All that is needed is each line of the entries holding the word "picture", copied as it stands.

▶ **SUPPLIED DATA**
────────

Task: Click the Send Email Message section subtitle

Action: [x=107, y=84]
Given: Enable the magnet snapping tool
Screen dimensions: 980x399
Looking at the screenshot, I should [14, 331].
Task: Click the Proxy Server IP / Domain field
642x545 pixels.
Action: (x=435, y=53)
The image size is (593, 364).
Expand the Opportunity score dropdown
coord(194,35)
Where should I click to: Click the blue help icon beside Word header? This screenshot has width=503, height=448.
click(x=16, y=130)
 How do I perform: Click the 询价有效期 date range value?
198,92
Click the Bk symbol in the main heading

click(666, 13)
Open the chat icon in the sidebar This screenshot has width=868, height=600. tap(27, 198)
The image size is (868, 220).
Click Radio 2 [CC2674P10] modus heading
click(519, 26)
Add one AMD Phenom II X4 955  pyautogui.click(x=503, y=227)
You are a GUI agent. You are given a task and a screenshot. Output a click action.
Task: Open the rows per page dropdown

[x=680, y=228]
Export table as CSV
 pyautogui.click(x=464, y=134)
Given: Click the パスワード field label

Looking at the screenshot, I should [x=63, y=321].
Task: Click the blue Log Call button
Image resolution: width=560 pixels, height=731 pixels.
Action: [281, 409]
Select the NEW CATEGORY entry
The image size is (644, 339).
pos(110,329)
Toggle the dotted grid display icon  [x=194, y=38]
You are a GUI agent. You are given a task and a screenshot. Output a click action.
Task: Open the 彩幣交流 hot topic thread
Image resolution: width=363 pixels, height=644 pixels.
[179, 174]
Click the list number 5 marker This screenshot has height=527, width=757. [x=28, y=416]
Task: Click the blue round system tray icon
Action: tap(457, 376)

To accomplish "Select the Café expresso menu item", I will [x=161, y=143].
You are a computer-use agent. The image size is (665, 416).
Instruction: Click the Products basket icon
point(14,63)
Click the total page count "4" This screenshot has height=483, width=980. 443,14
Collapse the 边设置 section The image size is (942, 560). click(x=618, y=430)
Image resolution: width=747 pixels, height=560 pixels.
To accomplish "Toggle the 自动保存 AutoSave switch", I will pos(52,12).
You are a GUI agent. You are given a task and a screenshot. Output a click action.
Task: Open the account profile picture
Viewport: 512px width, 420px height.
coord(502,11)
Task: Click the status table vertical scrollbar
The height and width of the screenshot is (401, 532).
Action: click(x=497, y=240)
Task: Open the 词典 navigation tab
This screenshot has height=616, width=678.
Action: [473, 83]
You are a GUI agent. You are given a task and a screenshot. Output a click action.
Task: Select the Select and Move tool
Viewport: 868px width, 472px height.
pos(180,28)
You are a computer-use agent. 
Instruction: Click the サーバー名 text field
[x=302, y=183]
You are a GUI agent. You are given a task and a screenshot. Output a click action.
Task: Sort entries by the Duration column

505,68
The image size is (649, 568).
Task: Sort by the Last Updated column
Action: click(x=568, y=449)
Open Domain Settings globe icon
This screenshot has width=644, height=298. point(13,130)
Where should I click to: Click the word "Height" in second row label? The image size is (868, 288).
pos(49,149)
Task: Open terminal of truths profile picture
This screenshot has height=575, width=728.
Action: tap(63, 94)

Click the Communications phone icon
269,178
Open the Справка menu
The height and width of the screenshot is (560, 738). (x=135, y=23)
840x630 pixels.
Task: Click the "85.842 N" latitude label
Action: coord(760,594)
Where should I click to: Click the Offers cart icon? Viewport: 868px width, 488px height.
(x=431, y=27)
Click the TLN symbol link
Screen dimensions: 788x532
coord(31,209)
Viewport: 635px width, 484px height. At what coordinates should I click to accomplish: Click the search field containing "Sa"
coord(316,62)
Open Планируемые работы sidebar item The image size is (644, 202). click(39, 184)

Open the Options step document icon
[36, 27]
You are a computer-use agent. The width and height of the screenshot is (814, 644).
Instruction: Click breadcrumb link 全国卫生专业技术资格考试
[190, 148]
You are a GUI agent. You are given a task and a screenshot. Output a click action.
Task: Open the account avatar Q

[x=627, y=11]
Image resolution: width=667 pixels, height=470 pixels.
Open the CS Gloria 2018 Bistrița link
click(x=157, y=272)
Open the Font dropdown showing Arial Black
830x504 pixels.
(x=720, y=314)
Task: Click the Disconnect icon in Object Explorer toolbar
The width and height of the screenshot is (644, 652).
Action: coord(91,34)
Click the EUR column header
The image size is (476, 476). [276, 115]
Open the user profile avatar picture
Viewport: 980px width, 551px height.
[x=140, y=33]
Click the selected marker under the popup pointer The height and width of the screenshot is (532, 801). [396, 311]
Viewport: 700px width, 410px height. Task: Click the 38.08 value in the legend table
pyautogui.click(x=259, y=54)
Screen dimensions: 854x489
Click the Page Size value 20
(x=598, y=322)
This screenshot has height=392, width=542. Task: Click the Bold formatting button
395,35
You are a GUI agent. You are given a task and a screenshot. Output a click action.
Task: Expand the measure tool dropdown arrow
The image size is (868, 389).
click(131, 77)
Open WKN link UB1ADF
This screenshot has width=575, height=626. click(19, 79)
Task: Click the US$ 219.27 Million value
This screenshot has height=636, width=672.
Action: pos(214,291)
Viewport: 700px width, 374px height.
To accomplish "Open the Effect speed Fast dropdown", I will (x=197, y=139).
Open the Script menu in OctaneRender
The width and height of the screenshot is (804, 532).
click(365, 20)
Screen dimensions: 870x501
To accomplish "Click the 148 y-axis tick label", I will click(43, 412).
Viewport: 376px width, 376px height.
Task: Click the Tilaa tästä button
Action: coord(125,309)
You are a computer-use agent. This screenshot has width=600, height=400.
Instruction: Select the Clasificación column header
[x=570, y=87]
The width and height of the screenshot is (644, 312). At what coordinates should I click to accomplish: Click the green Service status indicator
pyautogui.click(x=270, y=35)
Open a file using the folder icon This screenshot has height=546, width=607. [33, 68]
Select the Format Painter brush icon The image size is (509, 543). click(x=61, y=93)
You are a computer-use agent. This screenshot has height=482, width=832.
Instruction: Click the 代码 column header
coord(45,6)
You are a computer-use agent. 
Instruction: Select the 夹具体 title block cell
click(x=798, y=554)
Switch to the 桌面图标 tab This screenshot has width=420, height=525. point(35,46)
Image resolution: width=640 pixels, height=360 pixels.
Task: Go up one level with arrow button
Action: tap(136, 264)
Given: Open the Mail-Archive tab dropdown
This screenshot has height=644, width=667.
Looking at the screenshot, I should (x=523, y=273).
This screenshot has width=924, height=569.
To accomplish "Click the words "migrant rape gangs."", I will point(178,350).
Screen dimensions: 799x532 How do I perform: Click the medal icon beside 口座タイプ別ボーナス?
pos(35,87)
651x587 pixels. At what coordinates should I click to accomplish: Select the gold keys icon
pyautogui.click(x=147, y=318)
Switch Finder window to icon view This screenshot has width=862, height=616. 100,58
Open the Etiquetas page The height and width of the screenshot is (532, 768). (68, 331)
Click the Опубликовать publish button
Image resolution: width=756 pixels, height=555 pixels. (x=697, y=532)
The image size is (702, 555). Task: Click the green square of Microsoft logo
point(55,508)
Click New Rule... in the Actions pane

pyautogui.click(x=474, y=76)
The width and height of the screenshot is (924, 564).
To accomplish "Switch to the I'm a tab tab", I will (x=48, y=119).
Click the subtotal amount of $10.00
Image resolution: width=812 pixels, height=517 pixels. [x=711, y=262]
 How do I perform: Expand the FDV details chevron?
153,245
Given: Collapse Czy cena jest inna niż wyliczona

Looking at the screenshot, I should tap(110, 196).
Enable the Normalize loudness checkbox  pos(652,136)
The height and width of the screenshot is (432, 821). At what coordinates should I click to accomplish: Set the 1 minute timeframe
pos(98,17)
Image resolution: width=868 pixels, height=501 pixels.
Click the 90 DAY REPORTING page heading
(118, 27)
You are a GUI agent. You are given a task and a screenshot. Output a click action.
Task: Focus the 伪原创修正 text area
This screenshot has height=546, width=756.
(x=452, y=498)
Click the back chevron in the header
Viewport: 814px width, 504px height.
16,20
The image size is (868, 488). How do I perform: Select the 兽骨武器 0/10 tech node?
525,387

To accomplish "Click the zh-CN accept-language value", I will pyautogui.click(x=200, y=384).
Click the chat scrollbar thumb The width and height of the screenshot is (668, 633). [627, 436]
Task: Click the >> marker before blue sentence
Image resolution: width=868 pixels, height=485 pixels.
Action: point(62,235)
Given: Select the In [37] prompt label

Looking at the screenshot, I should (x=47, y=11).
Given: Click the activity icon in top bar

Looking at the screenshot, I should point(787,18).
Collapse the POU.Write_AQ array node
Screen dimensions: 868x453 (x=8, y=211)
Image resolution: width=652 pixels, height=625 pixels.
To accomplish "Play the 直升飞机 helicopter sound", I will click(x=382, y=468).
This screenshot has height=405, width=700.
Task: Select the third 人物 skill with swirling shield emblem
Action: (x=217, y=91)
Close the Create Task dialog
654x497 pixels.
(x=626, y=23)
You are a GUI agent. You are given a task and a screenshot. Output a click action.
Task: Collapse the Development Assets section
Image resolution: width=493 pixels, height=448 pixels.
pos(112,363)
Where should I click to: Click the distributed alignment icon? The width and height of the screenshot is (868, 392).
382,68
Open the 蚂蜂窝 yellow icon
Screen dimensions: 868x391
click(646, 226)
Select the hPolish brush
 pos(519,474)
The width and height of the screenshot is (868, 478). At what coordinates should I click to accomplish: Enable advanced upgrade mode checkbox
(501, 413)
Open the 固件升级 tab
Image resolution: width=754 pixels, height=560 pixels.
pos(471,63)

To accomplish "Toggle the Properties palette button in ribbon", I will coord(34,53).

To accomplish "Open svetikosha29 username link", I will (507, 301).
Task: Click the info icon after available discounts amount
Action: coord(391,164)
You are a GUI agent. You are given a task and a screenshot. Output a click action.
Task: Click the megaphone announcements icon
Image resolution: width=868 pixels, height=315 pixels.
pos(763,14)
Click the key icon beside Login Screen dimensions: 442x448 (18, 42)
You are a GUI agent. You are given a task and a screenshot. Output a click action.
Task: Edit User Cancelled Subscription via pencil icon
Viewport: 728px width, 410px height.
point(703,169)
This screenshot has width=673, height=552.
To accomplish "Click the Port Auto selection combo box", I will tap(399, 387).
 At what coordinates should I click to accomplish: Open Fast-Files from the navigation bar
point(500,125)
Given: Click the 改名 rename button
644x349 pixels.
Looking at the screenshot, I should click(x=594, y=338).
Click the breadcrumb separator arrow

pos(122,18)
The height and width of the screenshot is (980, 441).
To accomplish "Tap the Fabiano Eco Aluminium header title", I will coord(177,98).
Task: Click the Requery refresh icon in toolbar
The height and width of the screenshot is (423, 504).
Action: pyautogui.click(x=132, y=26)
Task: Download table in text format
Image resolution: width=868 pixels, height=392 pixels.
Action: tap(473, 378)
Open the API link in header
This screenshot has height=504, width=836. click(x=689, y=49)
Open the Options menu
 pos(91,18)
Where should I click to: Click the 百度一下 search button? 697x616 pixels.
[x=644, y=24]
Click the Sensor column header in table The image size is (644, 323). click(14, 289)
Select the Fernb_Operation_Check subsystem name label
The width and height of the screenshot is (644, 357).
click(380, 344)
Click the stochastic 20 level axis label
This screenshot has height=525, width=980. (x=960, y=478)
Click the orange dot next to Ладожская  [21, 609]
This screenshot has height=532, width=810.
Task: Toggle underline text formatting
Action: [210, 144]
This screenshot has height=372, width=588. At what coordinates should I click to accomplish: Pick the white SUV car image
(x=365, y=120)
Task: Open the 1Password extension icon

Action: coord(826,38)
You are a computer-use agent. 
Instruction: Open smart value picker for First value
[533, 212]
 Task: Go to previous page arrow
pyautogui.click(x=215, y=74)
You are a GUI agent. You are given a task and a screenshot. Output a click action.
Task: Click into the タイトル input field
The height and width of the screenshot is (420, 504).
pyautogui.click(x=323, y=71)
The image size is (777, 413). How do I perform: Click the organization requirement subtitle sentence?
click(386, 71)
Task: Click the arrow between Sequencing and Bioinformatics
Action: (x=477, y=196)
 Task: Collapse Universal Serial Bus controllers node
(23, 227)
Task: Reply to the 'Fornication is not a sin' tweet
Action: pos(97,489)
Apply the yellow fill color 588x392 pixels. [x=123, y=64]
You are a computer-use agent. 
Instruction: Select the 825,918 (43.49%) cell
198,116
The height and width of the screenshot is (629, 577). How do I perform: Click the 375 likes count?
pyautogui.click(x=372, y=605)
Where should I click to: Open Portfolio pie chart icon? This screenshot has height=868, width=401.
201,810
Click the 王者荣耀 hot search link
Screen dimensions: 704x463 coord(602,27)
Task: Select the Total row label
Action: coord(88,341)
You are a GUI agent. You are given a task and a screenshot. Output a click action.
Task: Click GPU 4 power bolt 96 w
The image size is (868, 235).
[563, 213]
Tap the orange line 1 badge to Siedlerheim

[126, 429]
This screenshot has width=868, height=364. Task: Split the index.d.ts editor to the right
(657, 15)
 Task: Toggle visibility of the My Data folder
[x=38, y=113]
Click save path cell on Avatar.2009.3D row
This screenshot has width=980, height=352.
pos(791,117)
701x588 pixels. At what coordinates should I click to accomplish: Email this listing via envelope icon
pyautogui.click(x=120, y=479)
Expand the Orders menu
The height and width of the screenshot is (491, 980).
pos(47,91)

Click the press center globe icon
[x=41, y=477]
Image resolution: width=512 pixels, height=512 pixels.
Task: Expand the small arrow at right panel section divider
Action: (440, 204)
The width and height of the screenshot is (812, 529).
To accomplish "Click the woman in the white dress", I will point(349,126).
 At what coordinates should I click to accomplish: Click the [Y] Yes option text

────────

▶ **EXERCISE ANSWER**
Task: Open the account profile picture
Task: Open terminal of truths profile picture
Open the user profile avatar picture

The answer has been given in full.